Again, no ball playing and there will be a Practice Direction.

Thursday 4 November 2021


If you buy land in England and Wales - and, more often than not there will be a house or a block of flats stuck on it - the purchase will have to be registered at Her Majesty's very own Land Registry. And you guessed it, the registration will attract a fee. It's actually called a scale fee 'cos the amount of the fee generally depends on how much you have paid. The higher the price, the higher the fee.

The fees are being hiked on 31 January 2022.  That's down to the Land Registration Fee Order 2021 (S1 2021/1226). Lodge an application for registration on or after that date and the increased fee you will be required to pay. The moral is, get your application in before that date and there will be a saving. How much? Where the ownership of the land is already registered - and it will be so in the vast majority of cases - the increases range from 13% to 22% which adds on anything between £5 and £195, For example, if you are buying for more than £200,000 and  up to £500,000 you will pay £330 instead of £270. And if you are buying for £1,000.01 or more - in which event you may not give a fig - you will pay £1,105 instead of £910. The increases are lower when your conveyancer applies electronically for registration. 
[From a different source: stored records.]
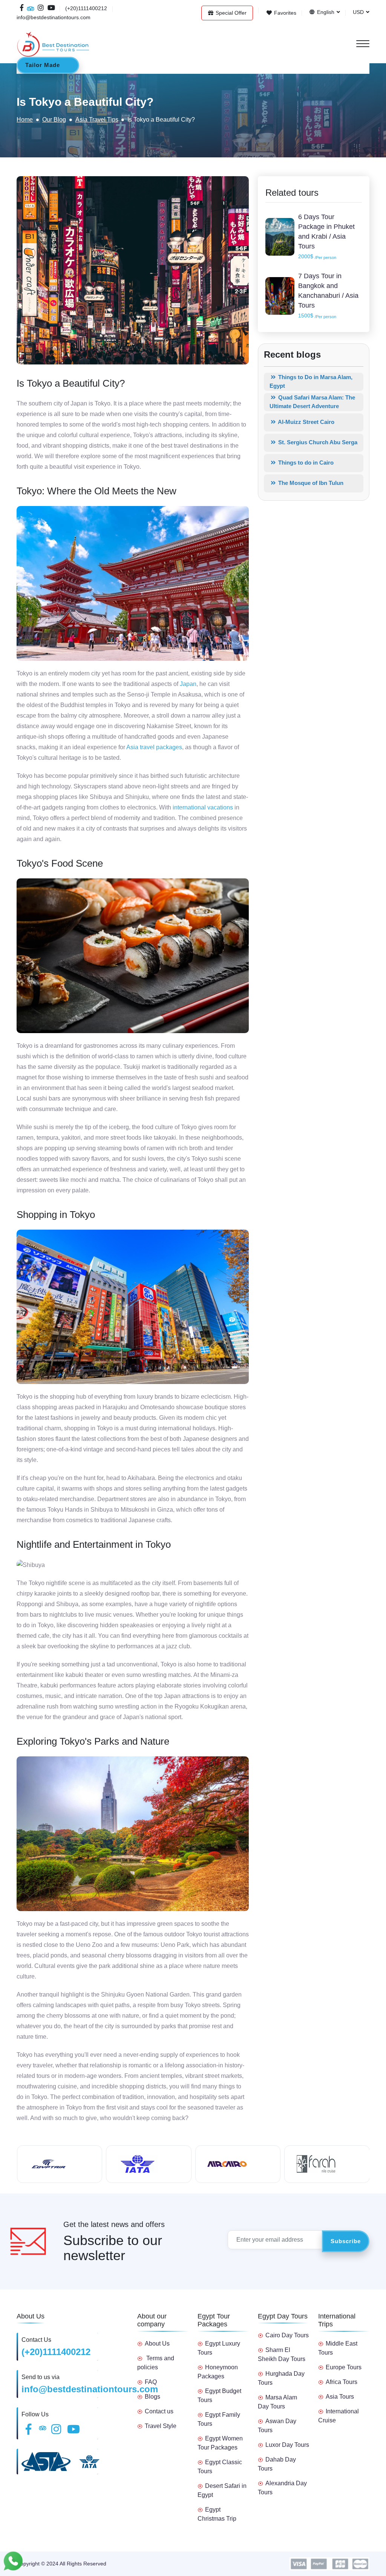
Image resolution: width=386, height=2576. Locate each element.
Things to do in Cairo (305, 462)
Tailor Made (42, 65)
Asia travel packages (154, 747)
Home (25, 119)
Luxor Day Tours (287, 2445)
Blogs (152, 2396)
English (325, 12)
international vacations (203, 807)
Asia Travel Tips (96, 119)
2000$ (317, 256)
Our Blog (54, 119)
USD (358, 12)
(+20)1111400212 (55, 2352)
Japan (188, 684)
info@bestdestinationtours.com (89, 2389)
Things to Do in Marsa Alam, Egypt (311, 381)
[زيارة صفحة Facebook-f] (22, 8)
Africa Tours (341, 2382)
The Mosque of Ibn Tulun (310, 483)
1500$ (317, 315)
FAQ (151, 2382)
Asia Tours (340, 2396)
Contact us (159, 2411)
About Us (157, 2343)
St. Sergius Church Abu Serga (317, 442)
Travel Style (160, 2426)
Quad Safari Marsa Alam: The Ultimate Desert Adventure (312, 401)
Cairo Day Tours (287, 2335)
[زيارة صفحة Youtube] (50, 8)
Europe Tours (343, 2367)
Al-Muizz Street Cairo (305, 422)
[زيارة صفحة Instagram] (41, 8)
Registration of a remortgage also attracts a lower fee which is increased but a new mortgage which is submitted for registration at the same time as the purchase will not generate a separate fee. The fee for registration of transfers under court order between parties to divorce or civil partnership proceedings are also increased but at a lower rate.

Where you can make a saving without moving heaven and earth, it makes sense to do so. 

Tuesday 2 November 2021


Here's another dose of me. But this time, perhaps you can bear it. I am looking at how to avoid passing out when you receive a service charge demand or reviving quickly if you do pass out. Have a view and it won't cost you a penny. You don't even have to apply for a health insurance quote. You might actually save some money.